Action item: Once the pictures are set aside, reproduce all of the records exactly.

BEGIN

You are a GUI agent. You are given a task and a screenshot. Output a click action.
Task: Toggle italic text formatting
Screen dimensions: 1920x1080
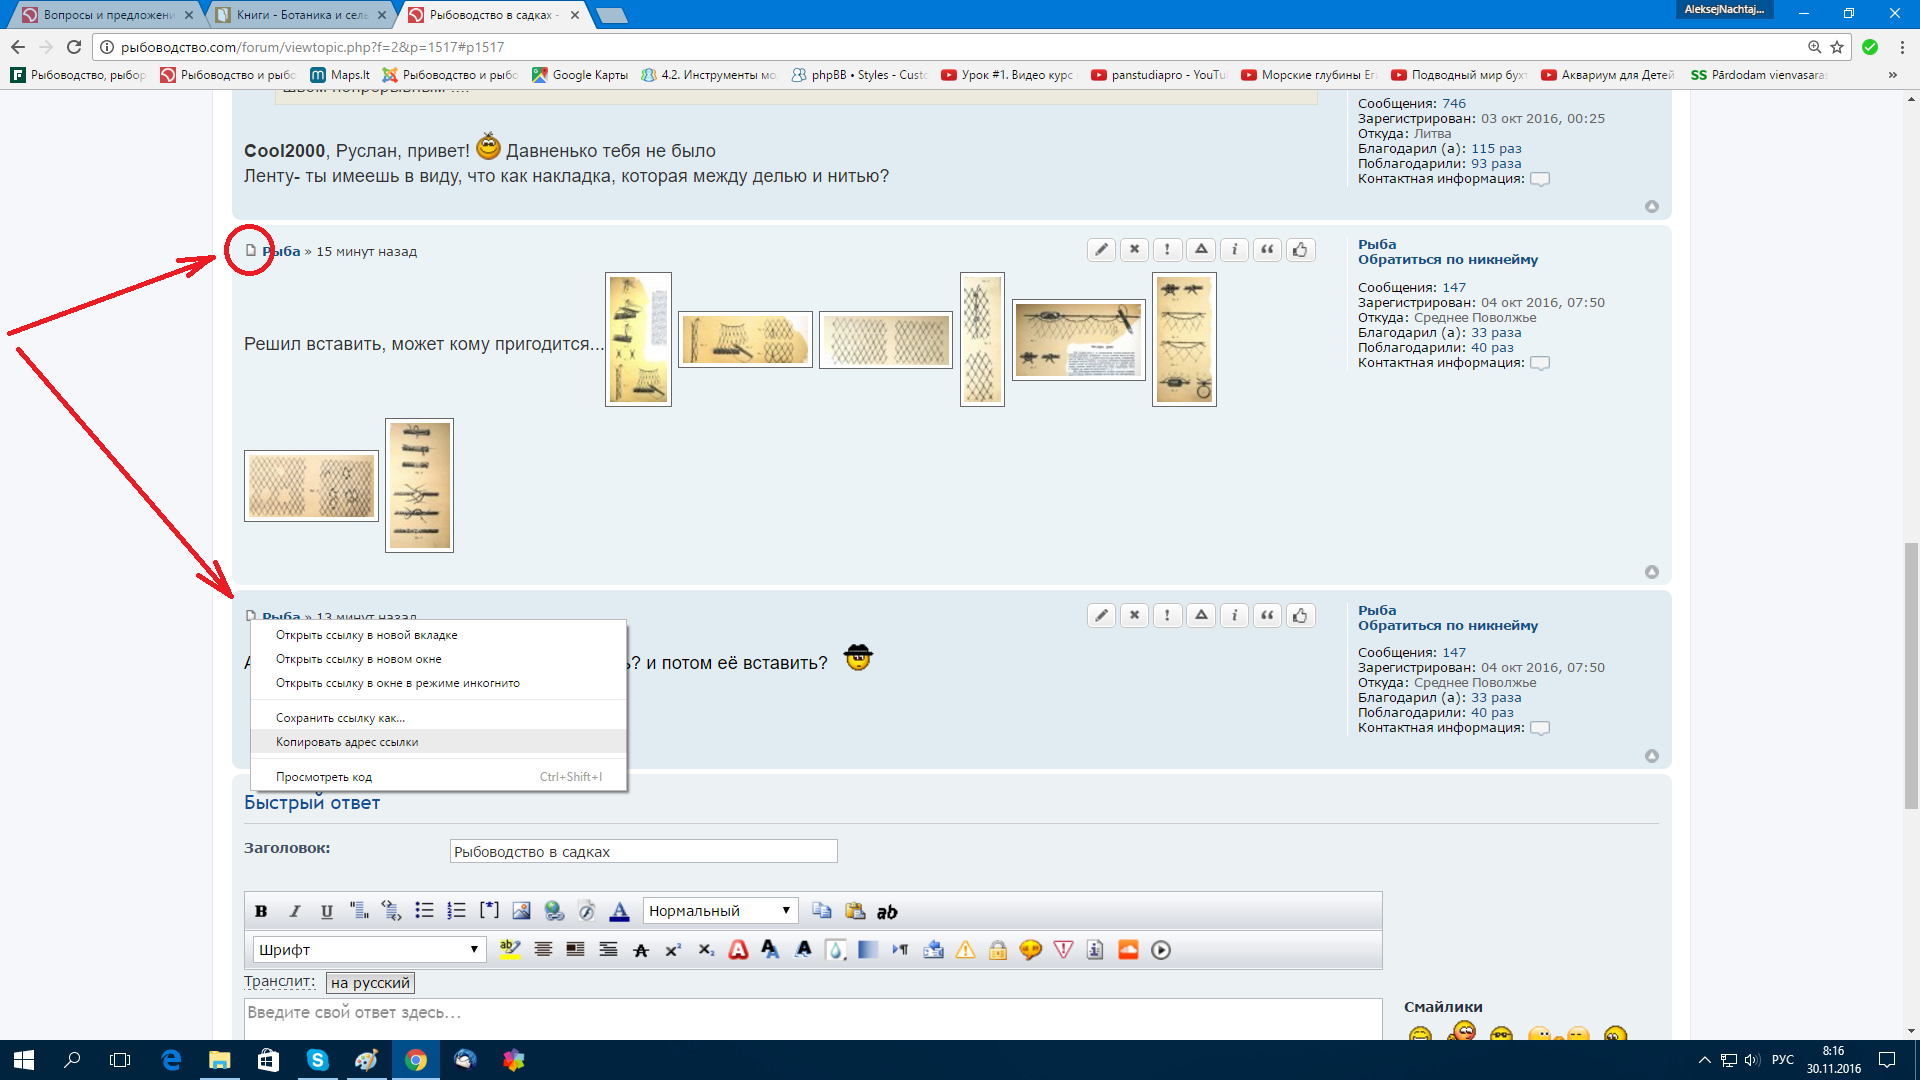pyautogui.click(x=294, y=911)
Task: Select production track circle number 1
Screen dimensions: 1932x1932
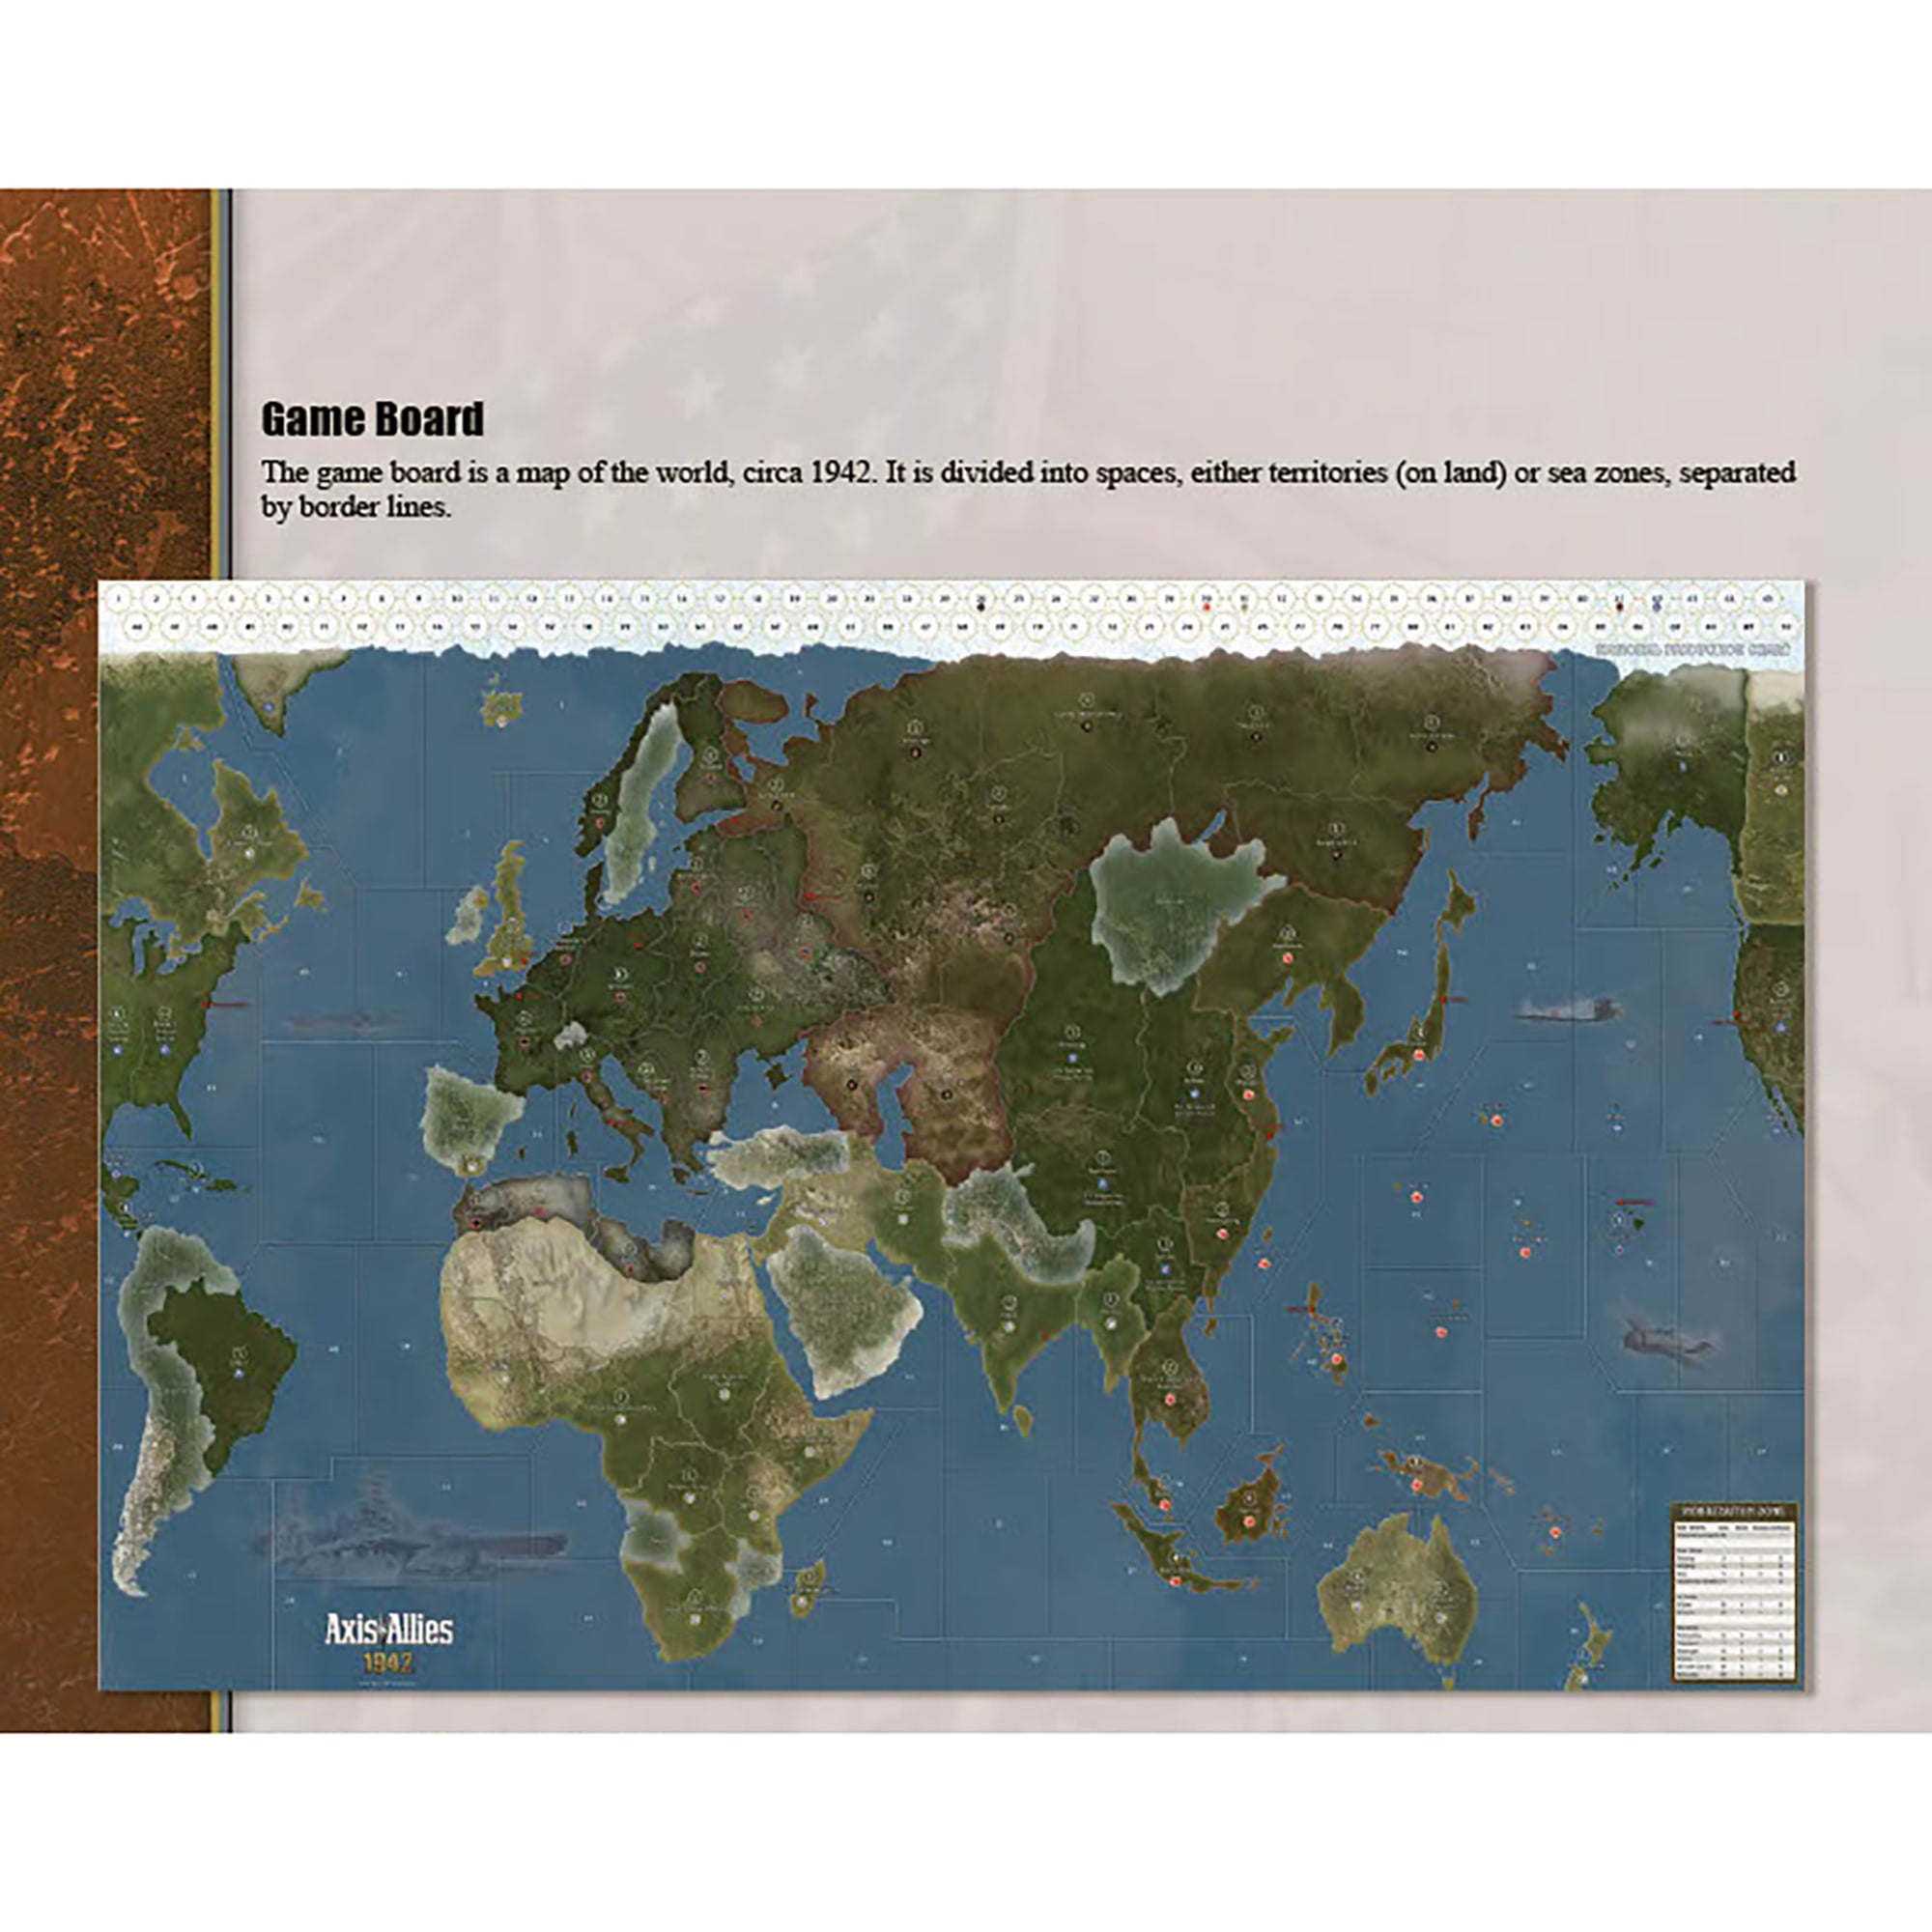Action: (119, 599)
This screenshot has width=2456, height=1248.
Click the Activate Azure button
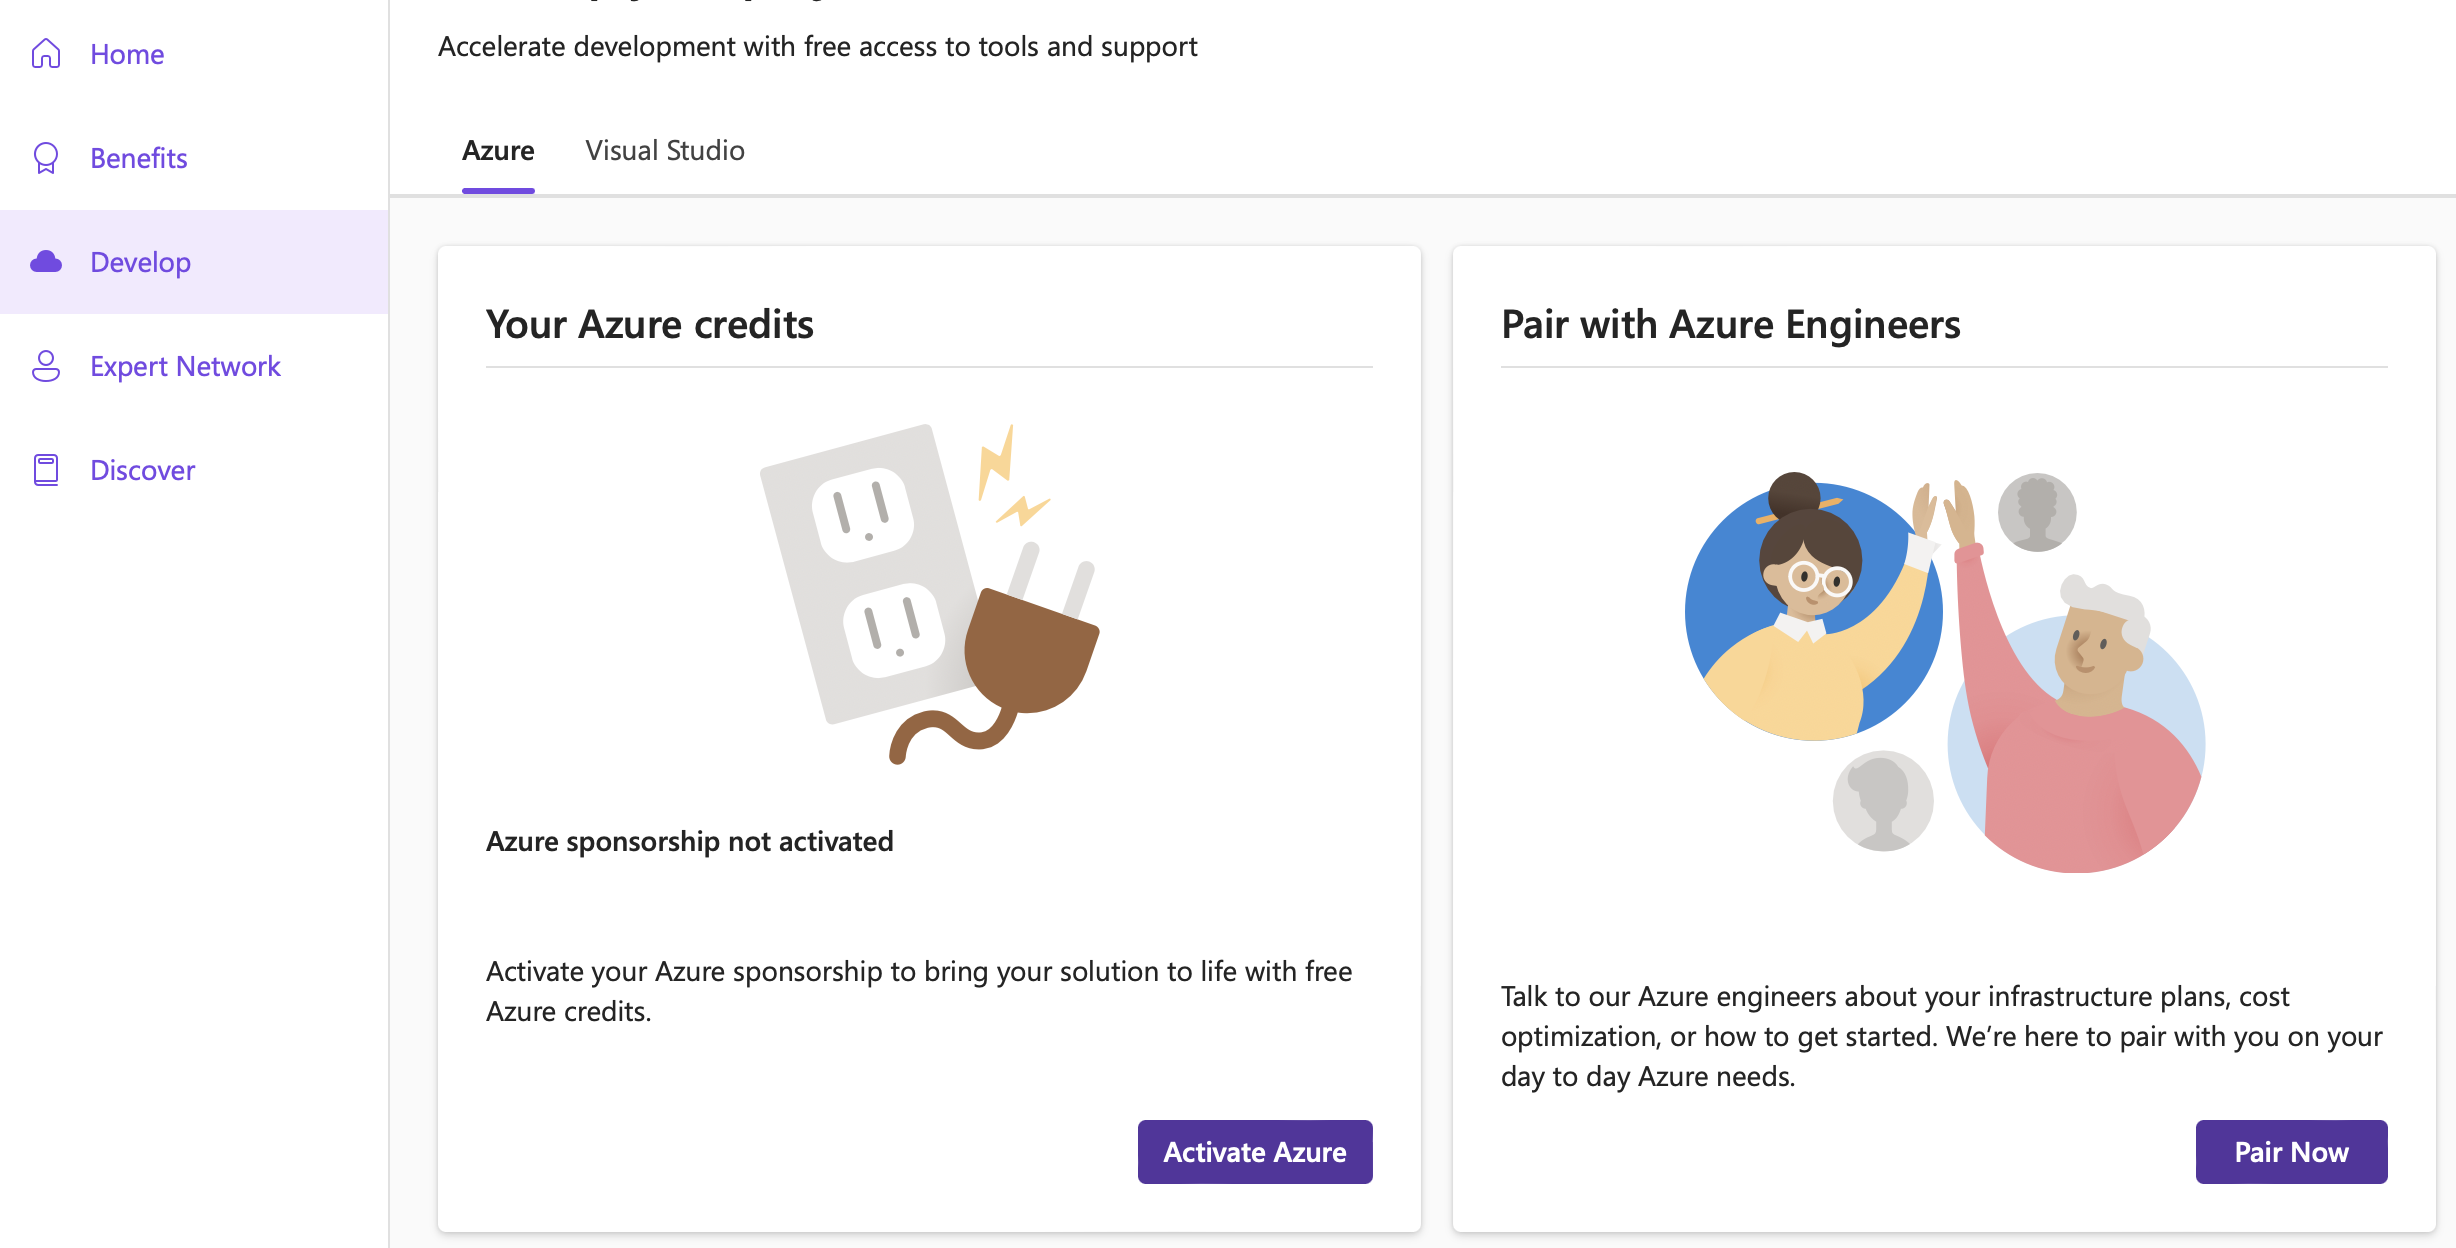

END

Task solution:
You are a GUI agent. You are given a task and a screenshot. Output a click action.
Task: Toggle italic text formatting
Screen dimensions: 1920x1080
pyautogui.click(x=294, y=911)
Task: Select production track circle number 1
Screen dimensions: 1932x1932
Action: (119, 599)
This screenshot has width=2456, height=1248.
Click the Activate Azure button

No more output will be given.